Kapelani – zakonnicy

W dniach 1 lipca – 20 września w Akademii Wojsk Lądowych we Wrocławiu odbył się Kurs Przeszkolenia Kadr Rezerwy Korpusu Osobowego Duszpasterstwa, czyli kurs oficerski dla przyszłych kapelanów Wojska Polskiego. Uczestniczyło w nim czterdziestu duchownych:  trzydziestu czterech rzymskokatolickich, trzech prawosławnych, dwu greckokatolickich i jeden ewangelicki. Większość stanowili księża diecezjalni, ale była też reprezentacja zakonna. Obok piszącego te słowa, w kursie uczestniczył jeszcze jeden franciszkanin z Zakonu Braci Mniejszych Konwentualnych, dwu jezuitów, dwu salezjanów, kamilianin i marianin.

            Kurs był czasem bardzo intensywnego przygotowania do służby zarówno w aspekcie sprawności fizycznej jak i formacji intelektualnej. Pierwszy okres zwany popularnie „unitarką” przygotował nas do złożenia Przysięgi Wojskowej w dniu 27 lipca.
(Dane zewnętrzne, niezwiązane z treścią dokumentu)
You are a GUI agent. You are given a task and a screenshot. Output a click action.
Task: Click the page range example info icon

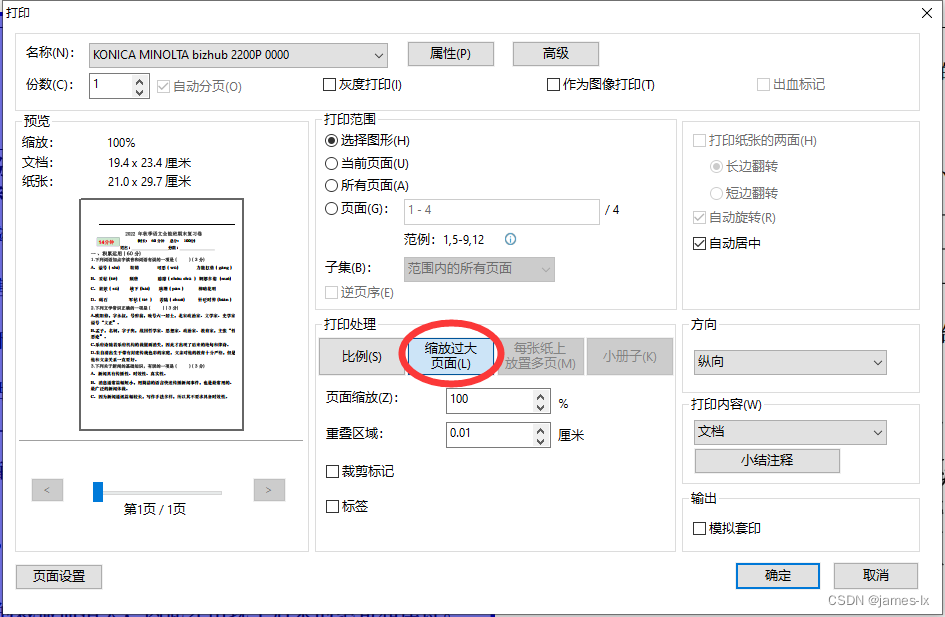(510, 239)
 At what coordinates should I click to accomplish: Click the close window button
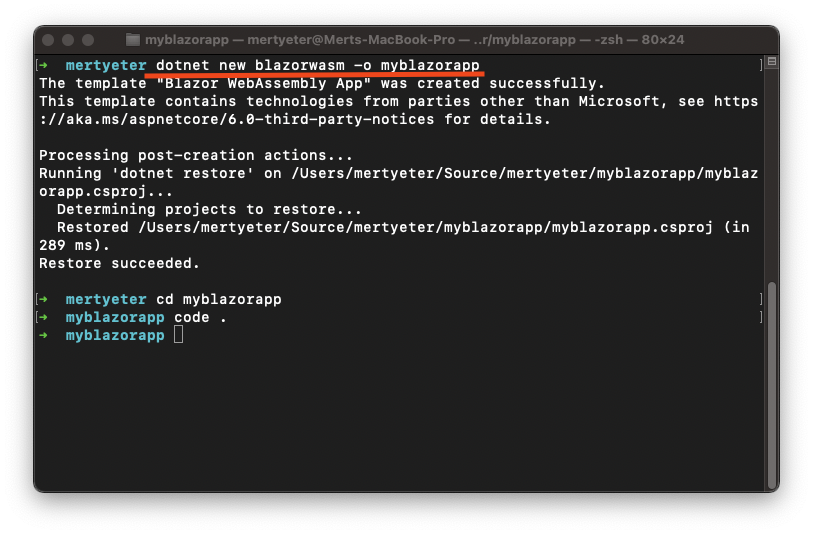click(48, 40)
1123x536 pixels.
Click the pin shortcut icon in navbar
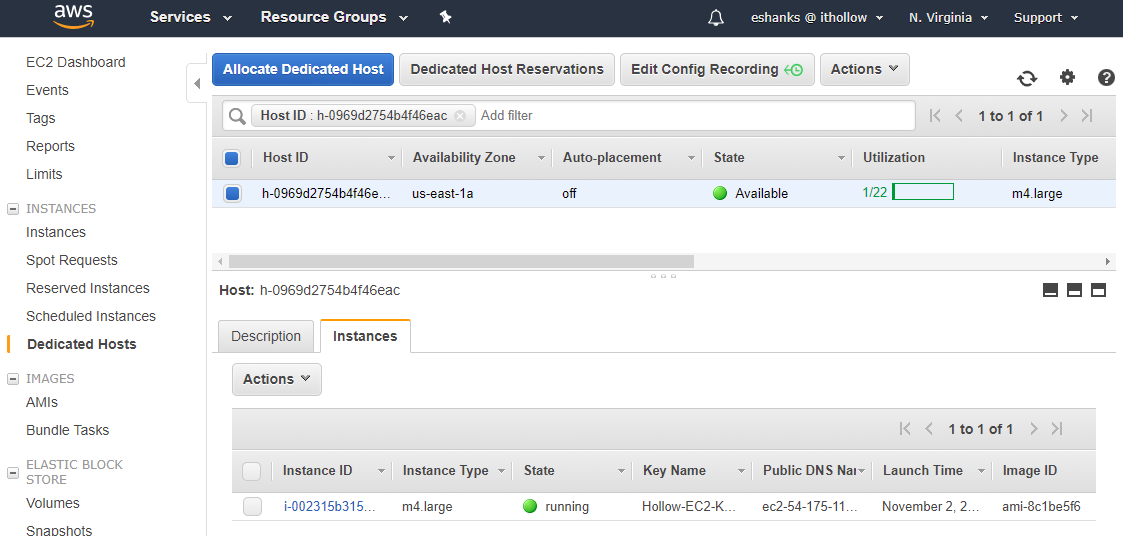(x=446, y=18)
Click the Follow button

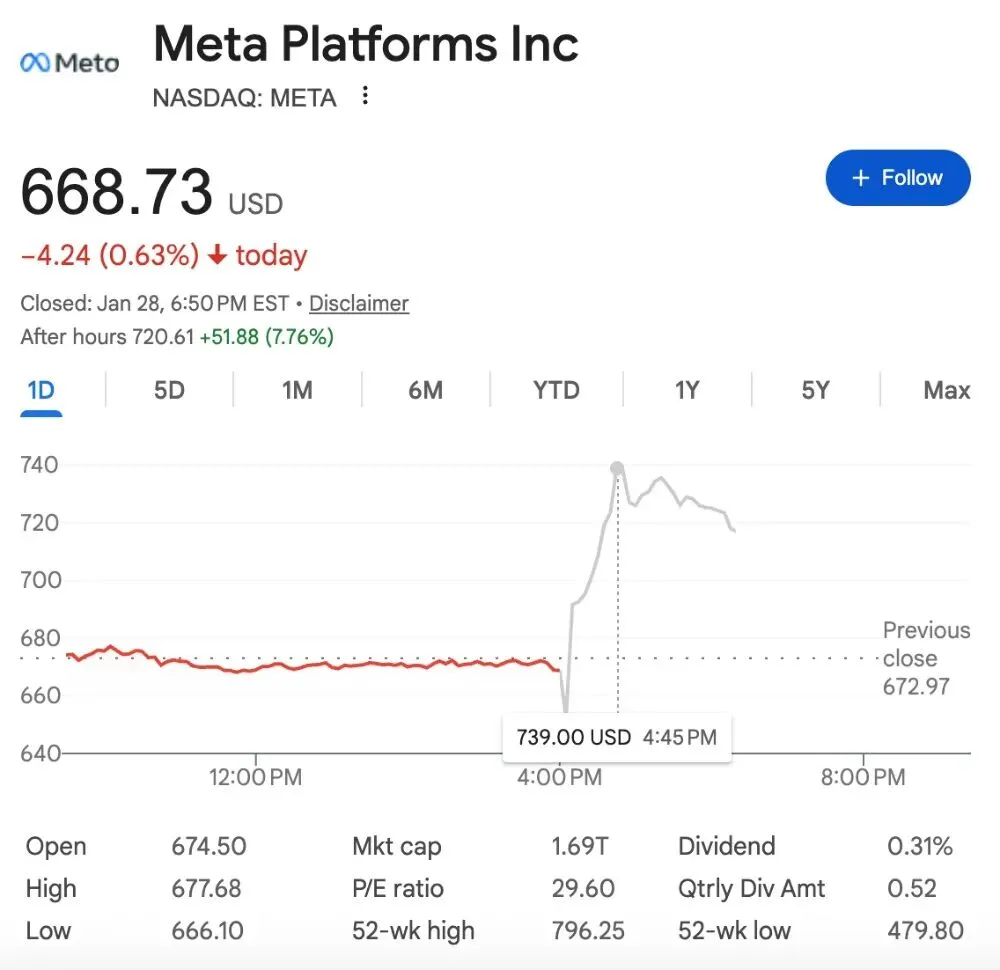click(x=897, y=178)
Charakteryzował się ogromną ilością ćwiczeń i zadań praktycznych zapoznających nas z podstawami taktyki, wymagających dużej sprawności fizycznej. W późniejszym okresie większy nacisk położony był na zdobywanie wiedzy koniecznej do właściwego pełnienia służby. Wykłady rozpoczynaliśmy rano, kończyliśmy najczęściej w godzinach późno-popołudniowych. Przyswajaliśmy wiedzę z bardzo różnych dziedzin: historii Polski i historii wojskowości, topografii, balistyki, poznawaliśmy zagadnienia międzynarodowego prawa humanitarnego konfliktów zbrojnych, podstawy dowodzenia, działań niekinetycznych, działalności szkoleniowej i szkoleniowo – metodycznej, taktyki i wielu innych. W sumie było to około trzydziestu przedmiotów, z których dwadzieścia dwa musieliśmy „zaliczyć na ocenę”. Nie zabrakło także praktycznych ćwiczeń na terenie poligonu, strzelnicy i pasa taktycznego. I choć zdajemy sobie sprawę z tego, że problematyka nie została przez nas przestudiowana dogłębnie, to wykorzystanie czasu i zaangażowanie musiały być na najwyższym poziomie – maksymalne.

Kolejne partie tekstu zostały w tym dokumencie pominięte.